### Goal
Quote the material word for word, starting at the line with "Task: Click the Dota 2 PLAY button" and ending after the line with "[x=3, y=30]". Leave out the pictures.

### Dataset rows
+ + + + +

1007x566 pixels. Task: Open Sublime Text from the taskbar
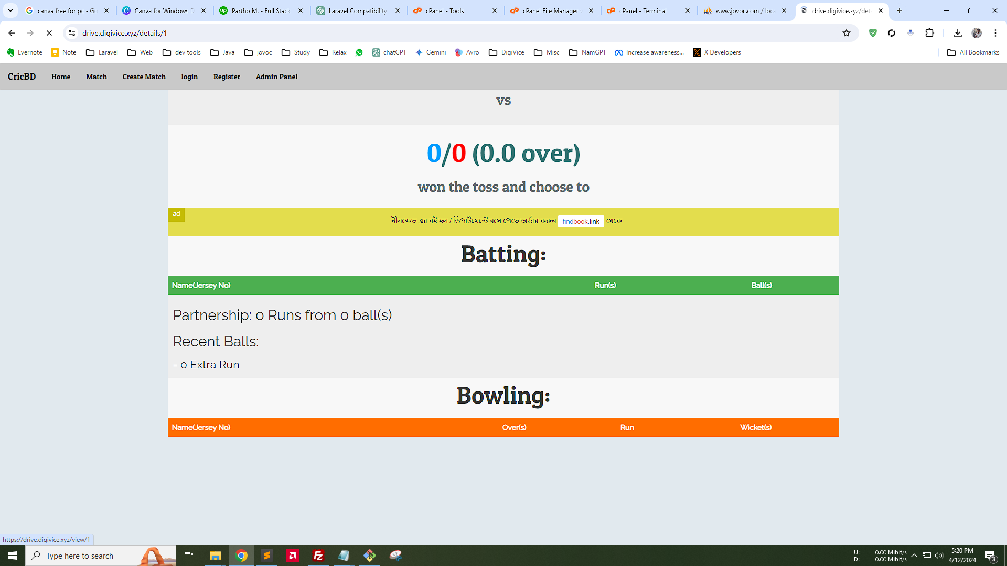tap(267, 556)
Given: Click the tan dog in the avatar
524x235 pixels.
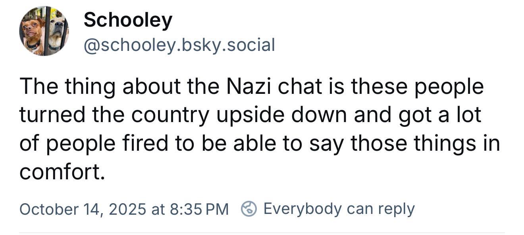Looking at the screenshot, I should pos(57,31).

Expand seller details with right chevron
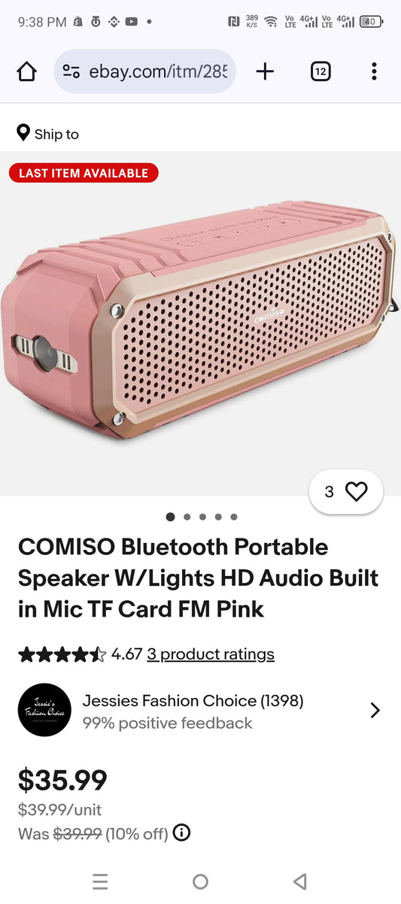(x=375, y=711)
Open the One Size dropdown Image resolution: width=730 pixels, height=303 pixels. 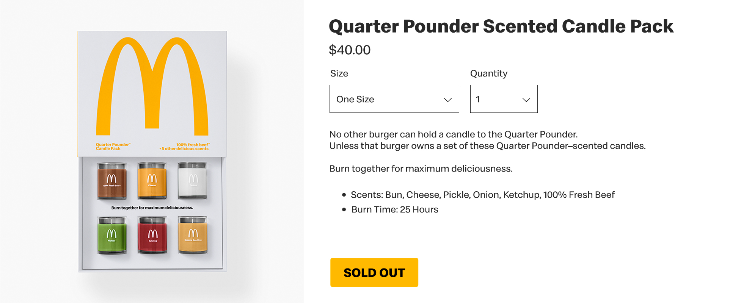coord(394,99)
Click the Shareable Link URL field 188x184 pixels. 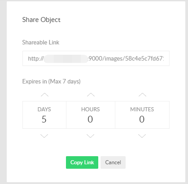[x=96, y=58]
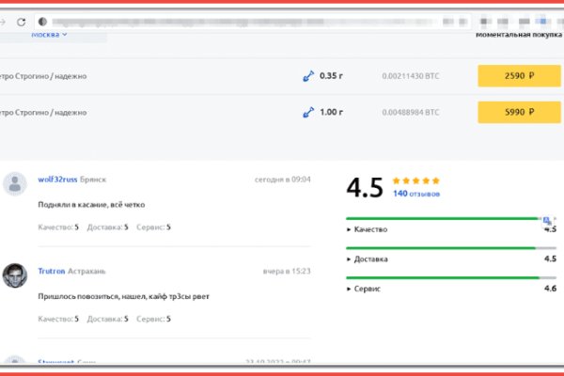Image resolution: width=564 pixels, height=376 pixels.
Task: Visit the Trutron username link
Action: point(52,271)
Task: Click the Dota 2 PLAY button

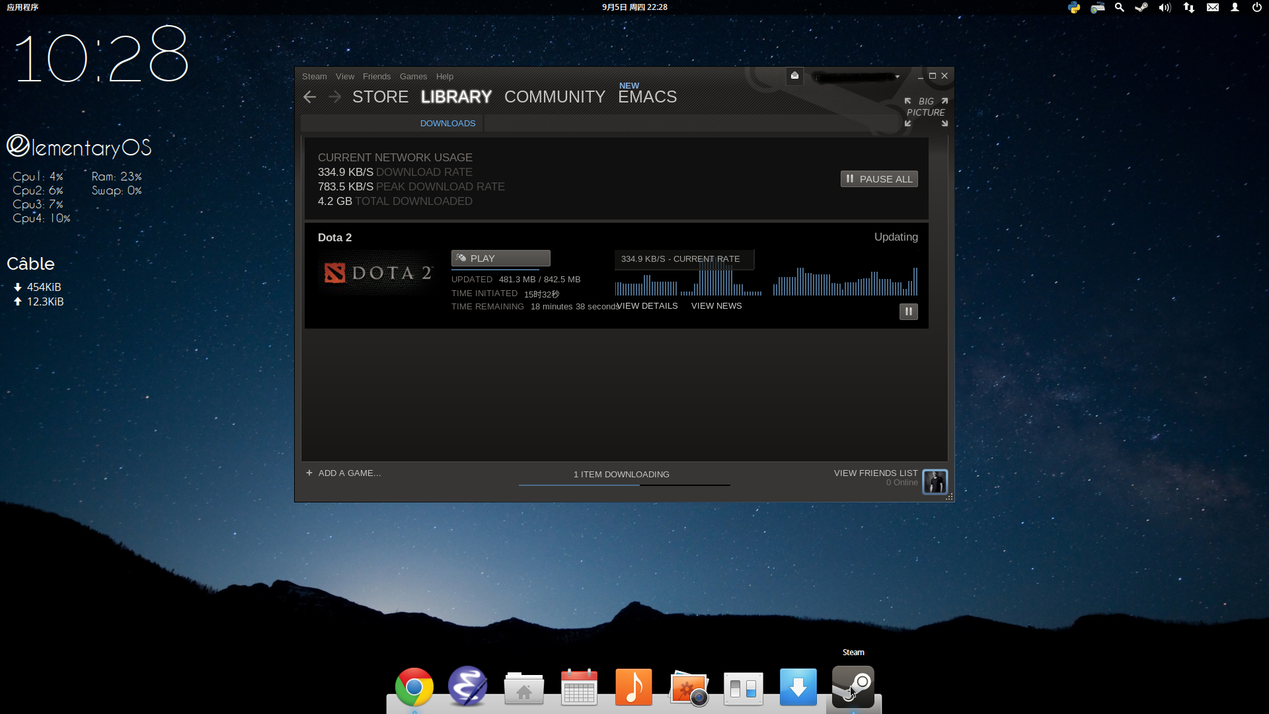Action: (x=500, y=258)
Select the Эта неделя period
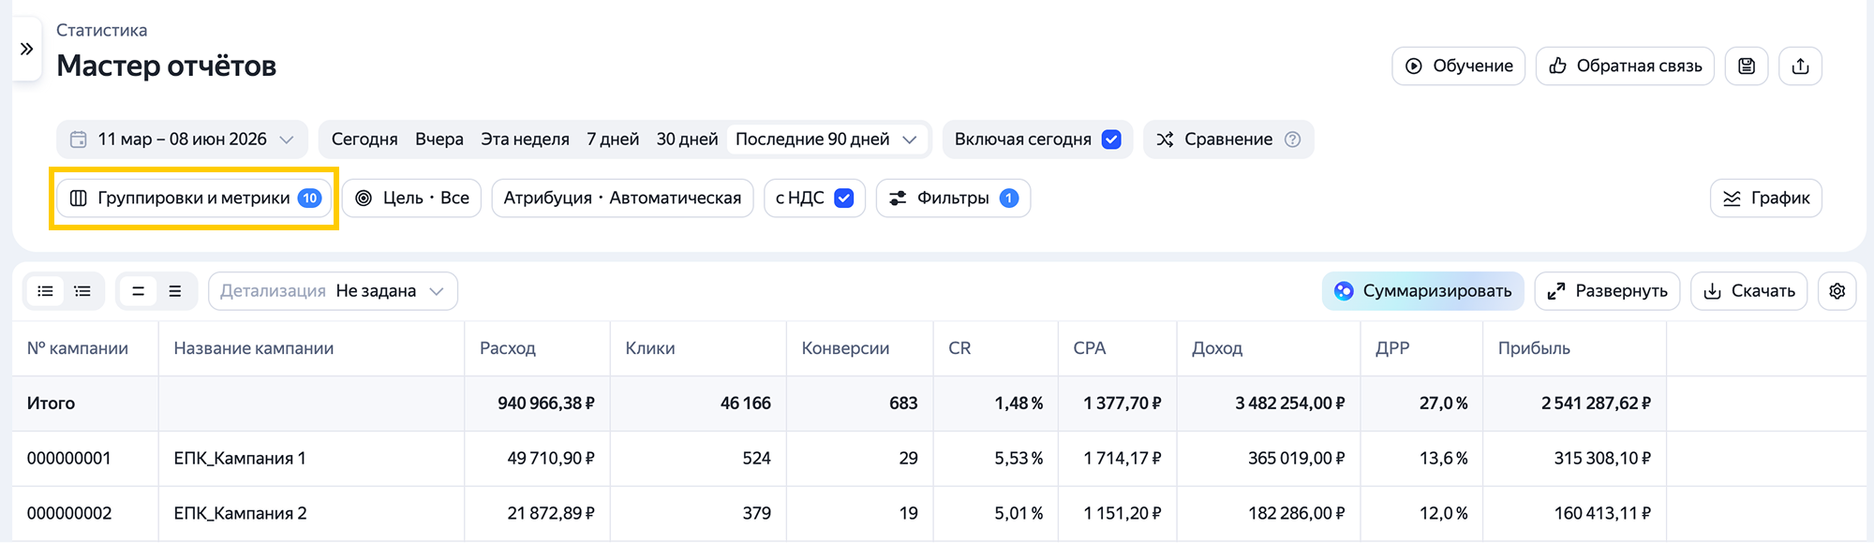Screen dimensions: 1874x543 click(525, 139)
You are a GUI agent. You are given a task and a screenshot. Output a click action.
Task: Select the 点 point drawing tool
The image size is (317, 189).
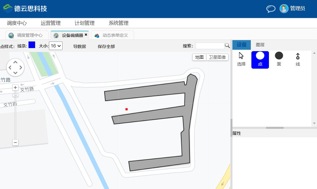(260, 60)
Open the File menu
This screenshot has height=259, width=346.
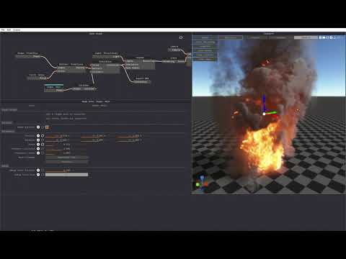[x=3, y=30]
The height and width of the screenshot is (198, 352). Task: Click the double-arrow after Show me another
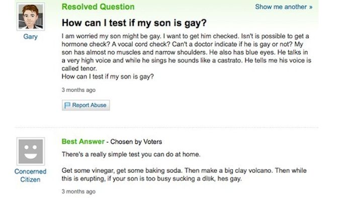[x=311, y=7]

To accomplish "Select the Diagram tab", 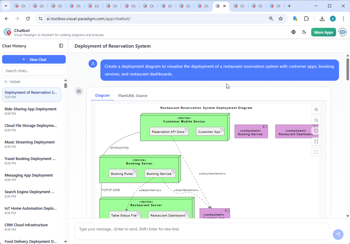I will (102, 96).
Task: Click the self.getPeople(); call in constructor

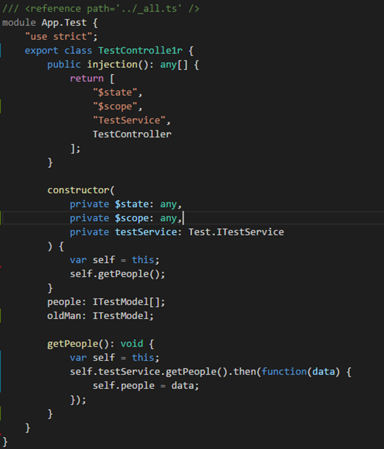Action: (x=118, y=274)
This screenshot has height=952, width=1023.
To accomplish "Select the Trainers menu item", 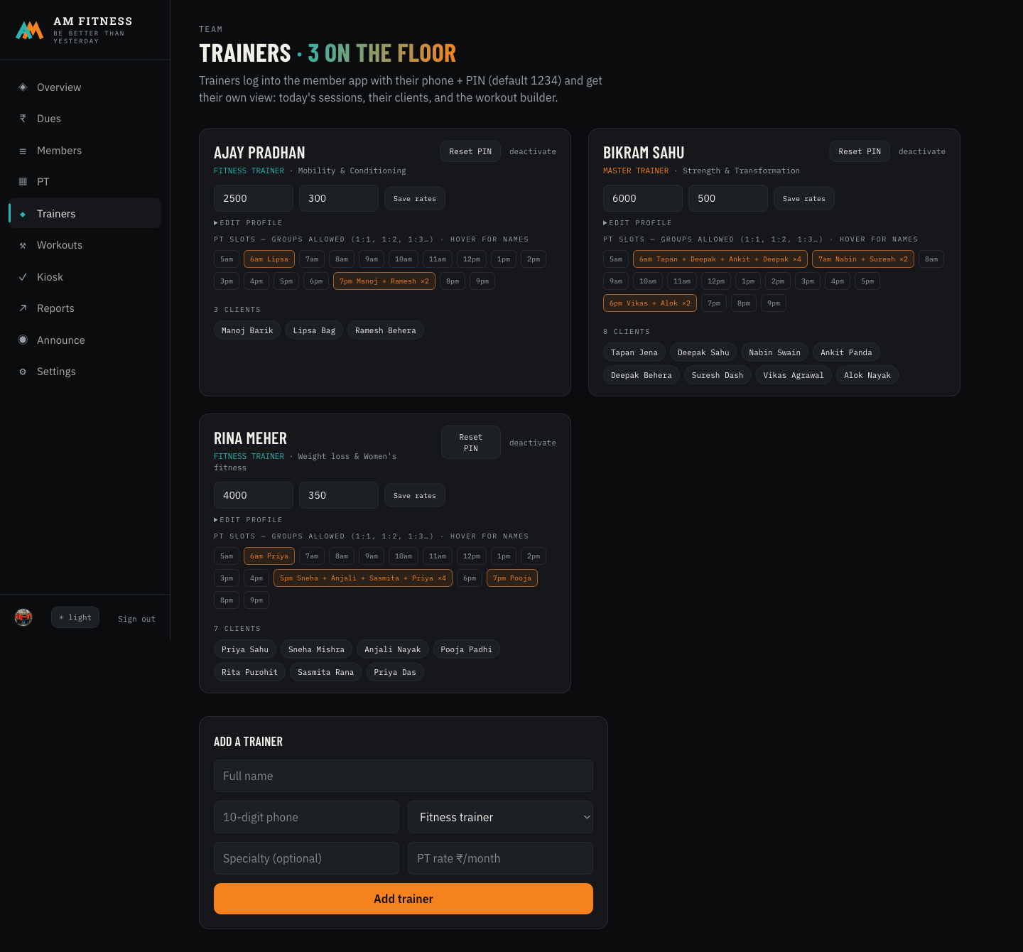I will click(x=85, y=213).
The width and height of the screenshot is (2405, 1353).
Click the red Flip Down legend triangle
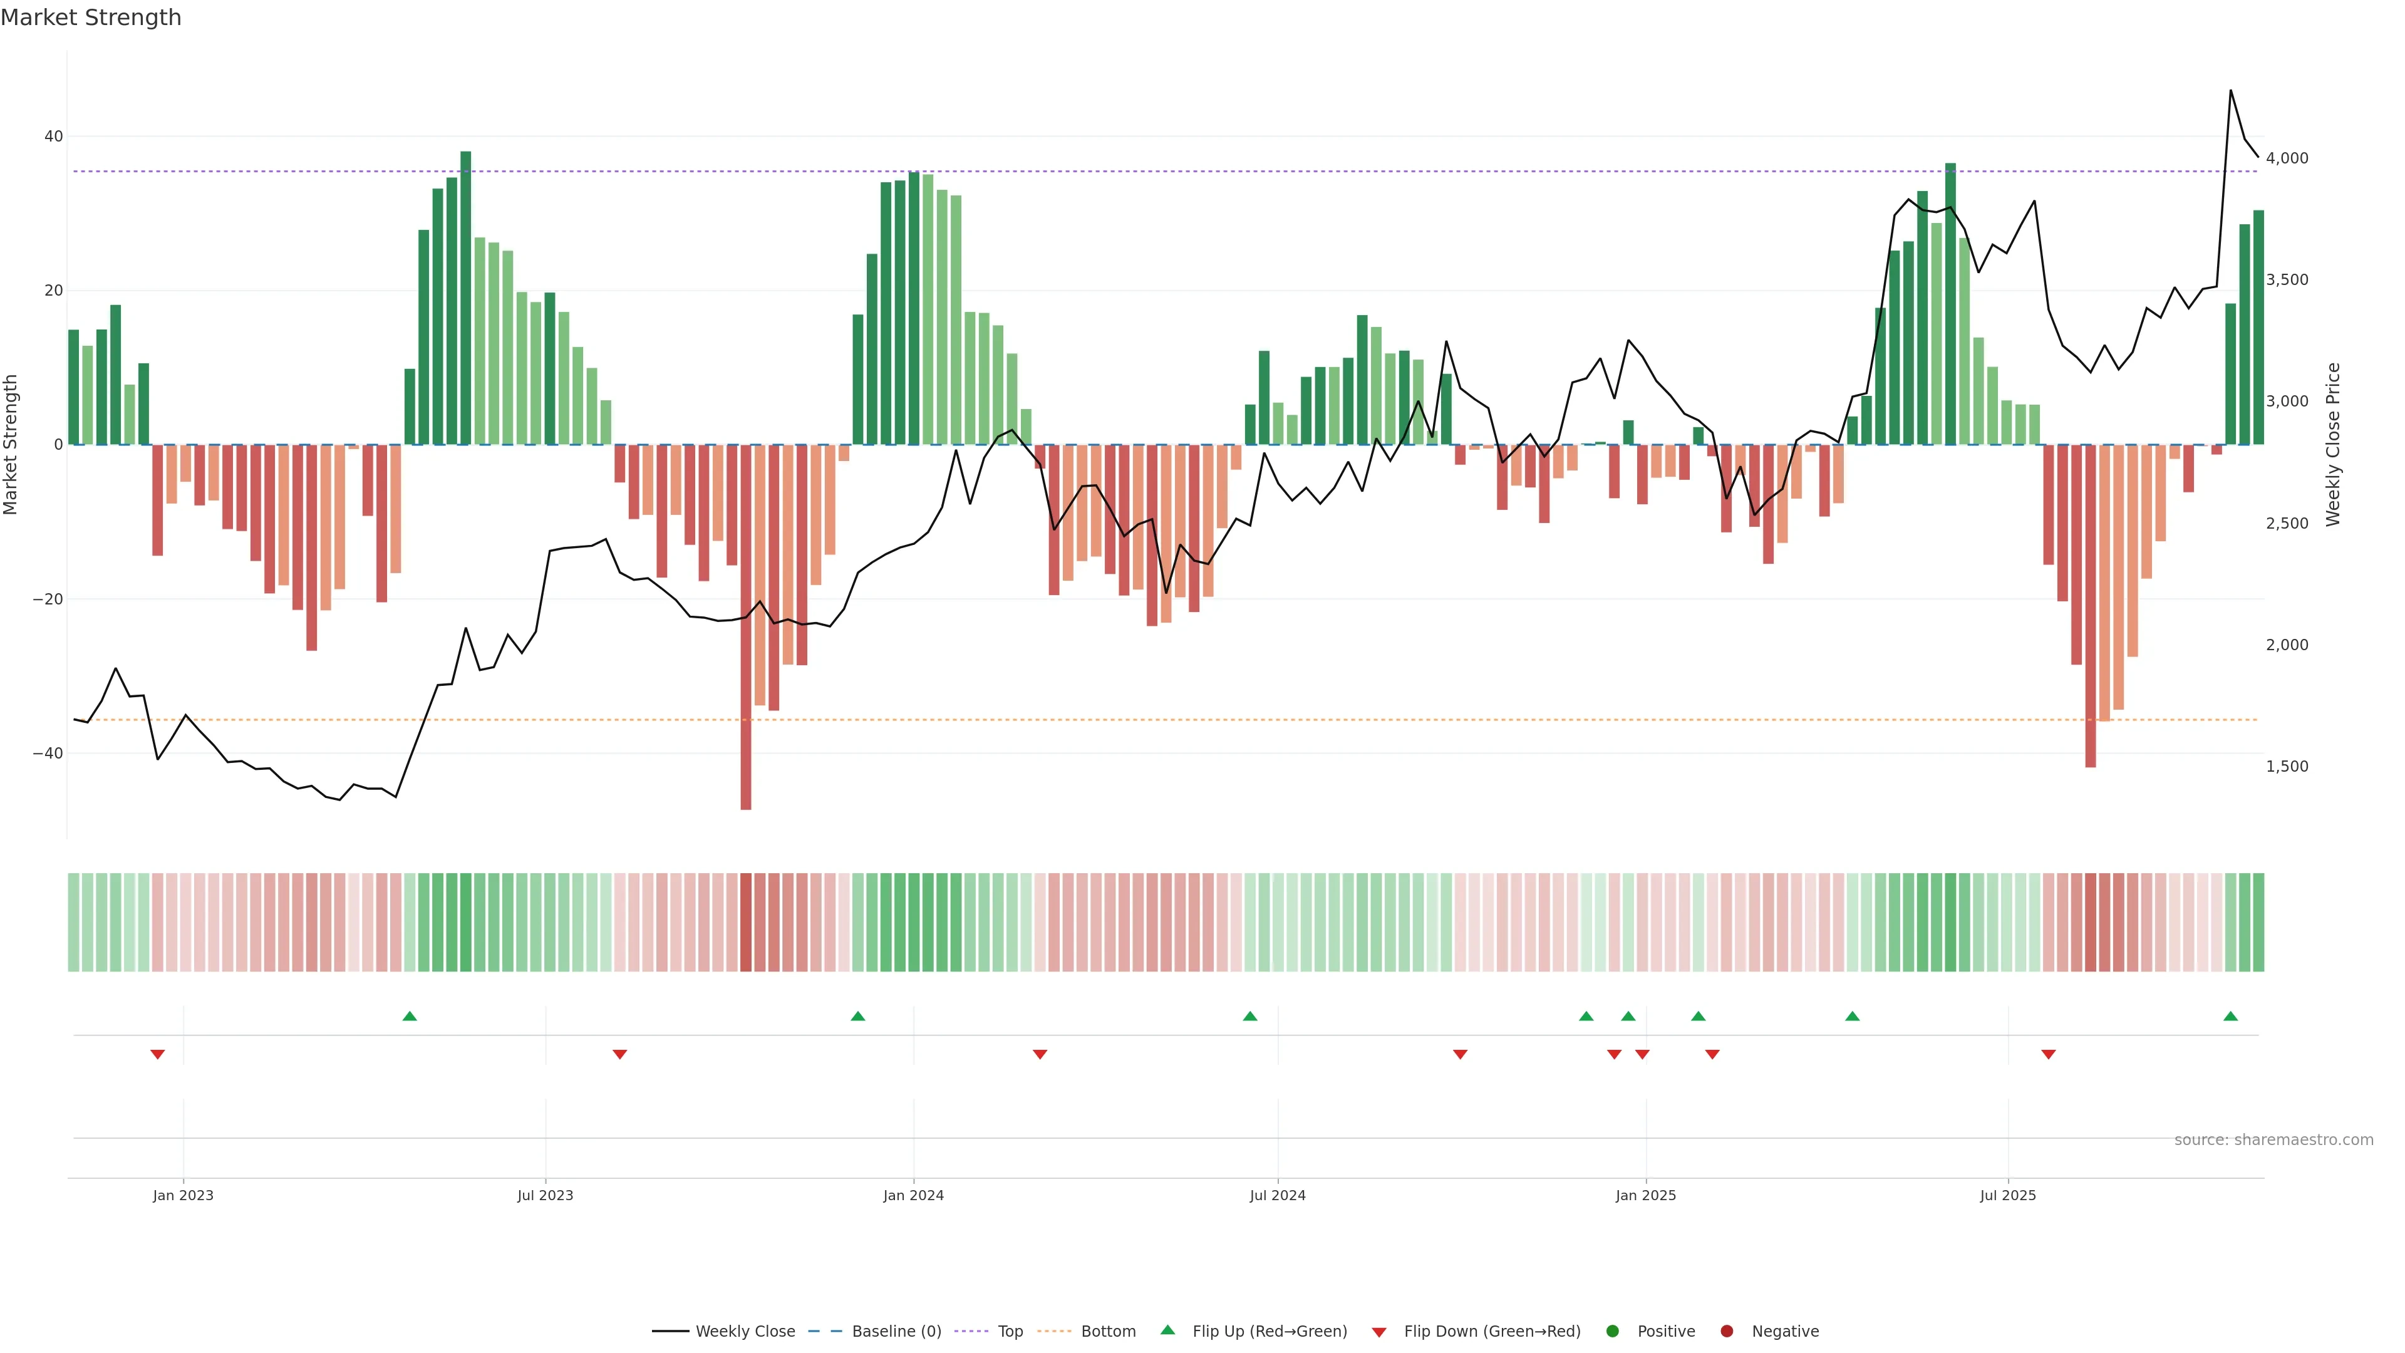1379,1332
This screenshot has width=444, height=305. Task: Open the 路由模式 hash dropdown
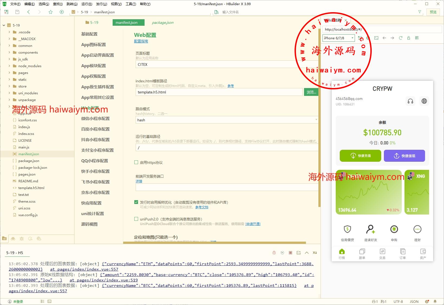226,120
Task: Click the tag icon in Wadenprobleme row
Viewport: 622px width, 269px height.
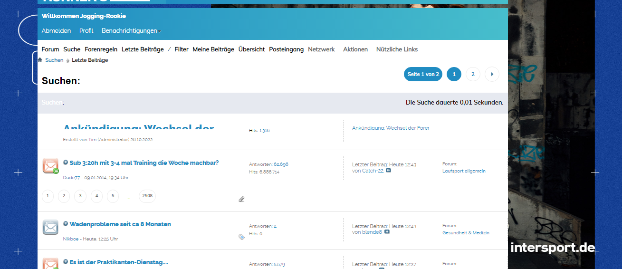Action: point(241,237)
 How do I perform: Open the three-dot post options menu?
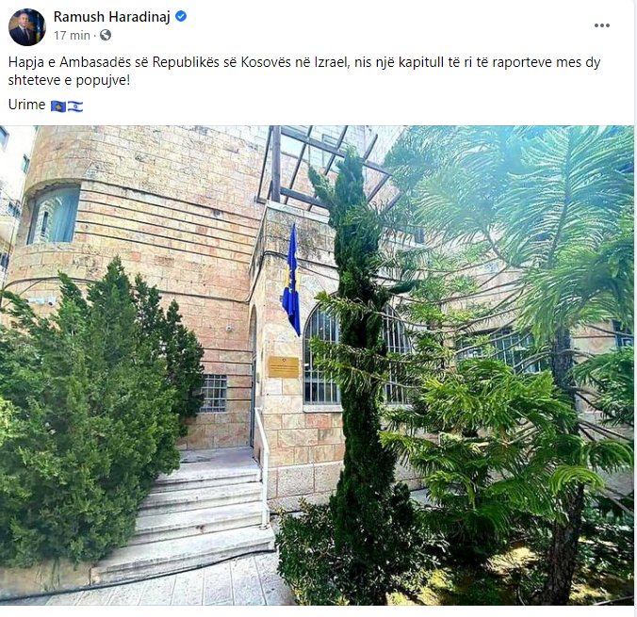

+ + + + +

### Solution for this task
Task: Click the Dota 2 PLAY button

Action: (x=500, y=258)
Select the Эта неделя period
Screen dimensions: 1874x543 click(525, 139)
You are a GUI agent. You are given a task and a screenshot. Output a click action.
Task: Select the 点 point drawing tool
The image size is (317, 189).
(260, 60)
Open the File menu
This screenshot has height=259, width=346.
[x=3, y=30]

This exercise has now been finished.